Pour le principe de perception de cette sensation chaude, le nerf trijumeau rentre en jeu et il semble que le mécanisme mis en œuvre soit similaire à celui des vanilloïdes.
V. Huile pimentée
L'huile pimentée sert pour les vinaigrettes, les viandes à rôtir, les volailles, les poissons, les légumes...
Ingrédients pour 1 bocal de 250g (recette de supertoinette.com) :
- 2 g de piments langues d'oiseau
- 220 g d'huile d'olive
- 1 g d'herbes de Provence
- 0,1 g de feuilles de laurier
- 28 g d'Armagnac
- 25 g de gousses d'ail
- 3 g de poivre 4 baies environ 100 grains
- 40 g de poivron rouge
Préparation :
- Appuyer sur la racine de chaque gousse d'ail sur la planche, avant d'éplucher. Couper en lamelles.
- Prendre le poivron rouge.
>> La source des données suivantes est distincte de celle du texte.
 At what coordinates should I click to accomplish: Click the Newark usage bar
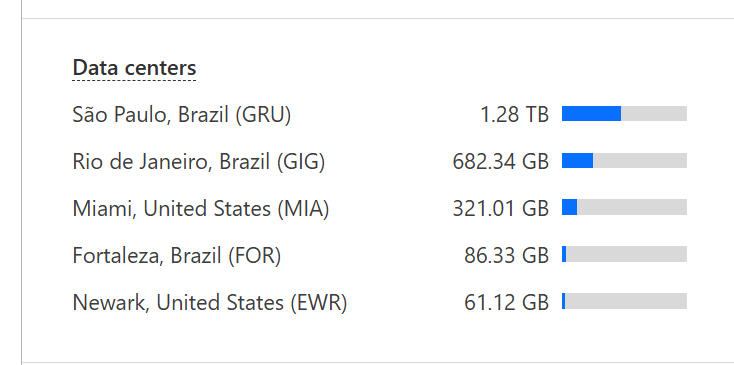coord(624,301)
Enfoncer la queue à l'intérieur du poivron, elle se détache et en la retirant, les graines tombent également.
- Secouer le poivron, les grains s'enlèvent.
- Couper le poivron en deux parties égales dans le sens de la longueur.
- Enlever les membranes blanches de l'intérieur.
- Passer sous l'eau courante pour enlever grains et salissures.
- Egoutter. Couper en petits dés.
- Prendre une bouteille pouvant contenir 300 g d'huile.
- Dans la bouteille, ajouter les piments langues d'oiseau, l'huile, les herbes de Provence, les feuilles de laurier, l'armagnac, l'ail, le poivre 4 baies.
- Ajouter les dés de poivron rouges.
- Secouer en fermant le haut de la bouteille.
- Goûter régulièrement après 15 jours de macération.
- Filtrer et mettre en flacon quand la force voulue sera atteinte.
VI. Huile pimentée concentrée à ma façon
METTRE DES GANTS !
Ingrédients :
- Piments "Red Savina"
- Huile d'olive
- Armagnac
Préparation :
- Laver et couper les piments en deux.
- Epépiner et enlever les membranes blanches.
- Faire chauffer l'huile et y plonger les piments.
- Lorsque les peaux se détachent, les retirer.
- Mixer.
- Retirer du feu et laisser refroidir.
- Ajouter l'Armagnac.
- Mettre dans une bouteille et laisser macérer 3 semaines.
- Filtrer et mettre dans des bouteilles munies de pipettes (pour une assiette de bolo : 3 gouttes maximum).
VII. Conseils
- Pour faire passer le goût du piquant boire du lait ou manger du yogourt : la capsaïcine est liposoluble.
- Toujours travailler avec des gants.
- Bien laver les ustensiles avant et surtout après préparation.